* SOURCE *

## Start

Documentation and Confidentiality

  1. All non-software and non-media documents provided by N8tive shall be the property of the N8tive and may be used by the Client only for the purpose intended.
  2. N8tive shall not at any time communicate to any unauthorized person or entity any confidential information disclosed to it for the purpose of the Services or discovered by it in the course of the Services, nor shall it make public any conclusions or recommendations formulated in the course of result of the Services.

Force Majeure

  1. [ ]

Dispute

  1. If any dispute or difference arises out of or in connection with this agreement, the parties shall seek to resolve the dispute or difference amicably by using an alternative dispute resolution procedure acceptable to both parties, such as (but not limited to) arbitration or mediation:
    1. All disputes shall be conducted in accordance with the relevant laws of England and Wales.
    2. The Awards of the Arbitration or Mediation Tribunal shall be final and binding on both parties.
    3. Any dispute not resolved under this clause shall be determined by the Courts within the jurisdiction of England and Wales.

Late Payment

  1. Both parties agree to abide by the terms of the Late Payment of Commercial Debts (Interest) Act 1998. The Act provides a statutory right to claim interest on late payment of commercial debts, recompensing creditors for the cost of payment delay. Both parties agree that a payment is late when it is received after the expiry of the stated credit period in Deliverables and Fees of this document. If payment is not received by this time, then both parties agree that statutory interest will be charged and paid at Base Rate + 2%, effective from the date of invoice.
  2. Please note – the preceding clause will automatically be enforced. There are no conditions under which late payment will be tolerated. Non-payment of invoices or interest due from late payment may result in project cancellation and the withdrawal of services and/or code. We make every effort to deliver on time as our clients demand; we expect our clients to make every effort to pay on time as we demand.

Termination

  1. Either party may terminate this agreement prior to the commencement date in writing to the offices defined above.

## End

* LISTED RECORDS *
## Start

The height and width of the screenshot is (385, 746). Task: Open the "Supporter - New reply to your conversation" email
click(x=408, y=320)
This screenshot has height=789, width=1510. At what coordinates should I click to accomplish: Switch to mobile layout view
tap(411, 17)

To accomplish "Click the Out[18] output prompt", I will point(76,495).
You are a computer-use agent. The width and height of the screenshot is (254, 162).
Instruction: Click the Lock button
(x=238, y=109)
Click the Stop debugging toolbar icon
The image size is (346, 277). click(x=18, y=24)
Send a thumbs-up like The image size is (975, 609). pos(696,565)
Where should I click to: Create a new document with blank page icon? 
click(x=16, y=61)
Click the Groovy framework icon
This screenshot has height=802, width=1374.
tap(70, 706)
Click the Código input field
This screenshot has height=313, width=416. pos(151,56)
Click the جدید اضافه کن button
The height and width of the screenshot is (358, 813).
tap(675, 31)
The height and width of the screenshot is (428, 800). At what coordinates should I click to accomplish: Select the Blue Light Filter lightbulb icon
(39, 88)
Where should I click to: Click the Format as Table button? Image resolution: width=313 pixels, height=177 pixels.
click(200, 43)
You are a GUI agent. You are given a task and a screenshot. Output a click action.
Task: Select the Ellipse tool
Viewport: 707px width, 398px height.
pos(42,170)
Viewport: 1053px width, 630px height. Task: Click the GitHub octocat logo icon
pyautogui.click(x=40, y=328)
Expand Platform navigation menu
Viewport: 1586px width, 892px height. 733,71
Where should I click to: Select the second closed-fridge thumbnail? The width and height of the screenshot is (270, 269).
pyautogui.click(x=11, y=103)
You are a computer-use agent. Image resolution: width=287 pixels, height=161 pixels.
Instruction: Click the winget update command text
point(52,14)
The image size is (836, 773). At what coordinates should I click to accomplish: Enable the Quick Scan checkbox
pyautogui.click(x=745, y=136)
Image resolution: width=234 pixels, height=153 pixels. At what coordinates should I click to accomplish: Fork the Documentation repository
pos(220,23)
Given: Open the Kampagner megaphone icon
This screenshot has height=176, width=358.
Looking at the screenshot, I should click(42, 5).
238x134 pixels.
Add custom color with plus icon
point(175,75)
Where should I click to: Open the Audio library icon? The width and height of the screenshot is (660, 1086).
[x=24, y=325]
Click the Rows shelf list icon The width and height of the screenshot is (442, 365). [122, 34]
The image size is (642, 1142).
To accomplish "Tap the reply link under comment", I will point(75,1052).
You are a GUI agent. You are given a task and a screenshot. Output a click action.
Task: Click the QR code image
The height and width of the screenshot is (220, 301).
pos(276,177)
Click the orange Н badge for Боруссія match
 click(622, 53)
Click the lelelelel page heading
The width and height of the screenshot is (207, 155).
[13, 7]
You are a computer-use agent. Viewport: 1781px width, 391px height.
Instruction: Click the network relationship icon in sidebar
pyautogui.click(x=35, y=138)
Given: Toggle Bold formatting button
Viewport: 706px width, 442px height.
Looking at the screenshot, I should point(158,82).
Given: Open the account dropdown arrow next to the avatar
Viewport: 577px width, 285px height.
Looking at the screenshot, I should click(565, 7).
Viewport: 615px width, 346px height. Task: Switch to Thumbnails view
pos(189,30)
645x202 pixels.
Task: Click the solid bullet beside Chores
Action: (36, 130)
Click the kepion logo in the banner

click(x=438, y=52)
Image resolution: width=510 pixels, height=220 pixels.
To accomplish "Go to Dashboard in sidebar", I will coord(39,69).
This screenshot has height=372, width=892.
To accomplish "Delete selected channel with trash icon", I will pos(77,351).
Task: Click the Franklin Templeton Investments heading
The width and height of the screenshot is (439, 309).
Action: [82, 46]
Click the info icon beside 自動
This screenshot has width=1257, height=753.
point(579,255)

## End

* YOUR TASKS *
1. List every section heading in the contract terms.
2. Translate this sentence from the contract terms into Spanish: "There are no conditions under which late payment will be tolerated."
The rows have no role in this work.

* THE ANSWERS *
1.
Documentation and Confidentiality
Force Majeure
Dispute
Late Payment
Termination

2. No existen condiciones bajo las cuales se tolere el pago tardío.